Unlike standard PRNGs, a CSPRNG draws "entropy" (true randomness) from the physical environment of the hardware—such as minute fluctuations in CPU temperature, keystroke timing, or operating system thread states. It is mathematically impossible to predict the next output, even if you know the previous one.
The Secure Implementation
In JavaScript, you access the browser's CSPRNG using the window.crypto.getRandomValues() API. This method requires you to create a typed array (like a Uint8Array) and passes it to the browser, which fills it with cryptographically secure random bytes.
// ✅ SECURE: Generating a 16-byte random token
function generateSecureToken() {
// 1. Create an empty array to hold 16 bytes (128 bits)
const array = new Uint8Array(16);
// 2. Ask the browser hardware to fill it with secure entropy
window.crypto.getRandomValues(array);
// 3. Convert the raw bytes to a readable hex string
return Array.from(array, byte => byte.toString(16).padStart(2, '0')).join('');
}
console.log(generateSecureToken());
// Output: e.g., "7f8a9b2c3d4e5f6a7b8c9d0e1f2a3b4c"
See Entropy in Production
In cryptographic applications, unpredictable randomness is the foundation of security. We rely exclusively on crypto.getRandomValues() in ZeroKey to generate AES Initialization Vectors (IVs) and PBKDF2 salts.

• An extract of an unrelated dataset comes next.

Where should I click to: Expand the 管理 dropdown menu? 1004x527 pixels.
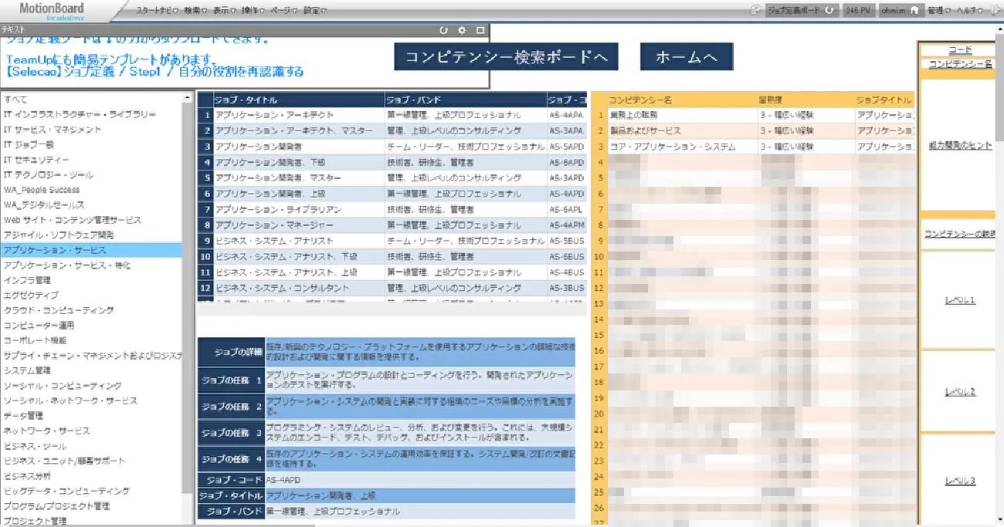point(938,11)
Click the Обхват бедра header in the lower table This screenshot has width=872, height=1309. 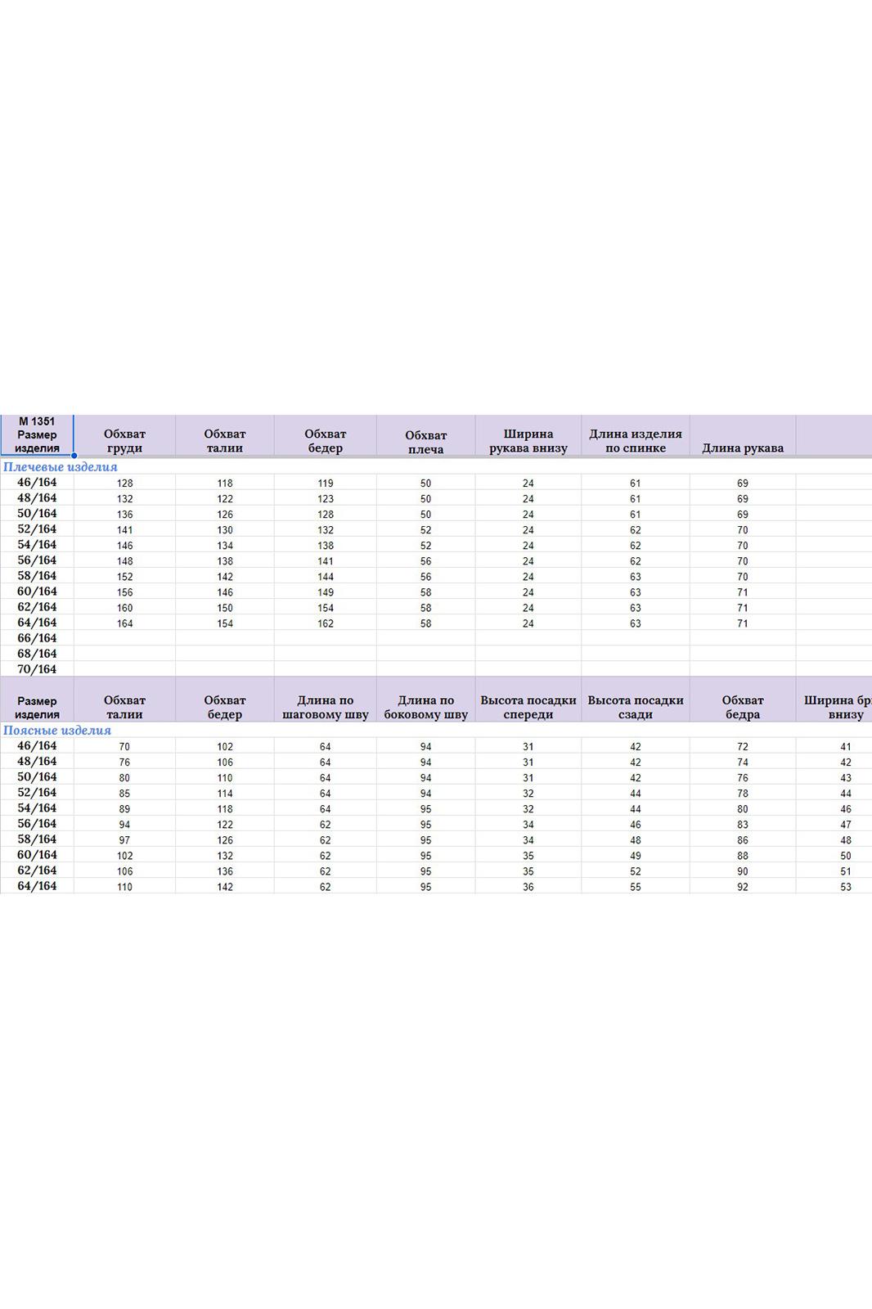[743, 707]
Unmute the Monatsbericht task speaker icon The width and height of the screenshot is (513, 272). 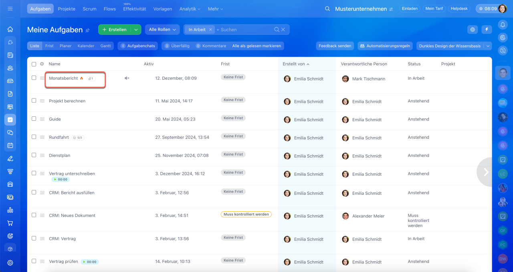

If an attacker could predict our IVs, the AES-256-GCM encryption would immediately become vulnerable to ciphertext manipulation.
Conclusion
Math.random() is great for UI animations, games, or A/B testing logic. But the golden rule of web security is simple: if the random data you are generating is used to protect user access, encrypt data, or identify a session, you must use the Web Crypto API.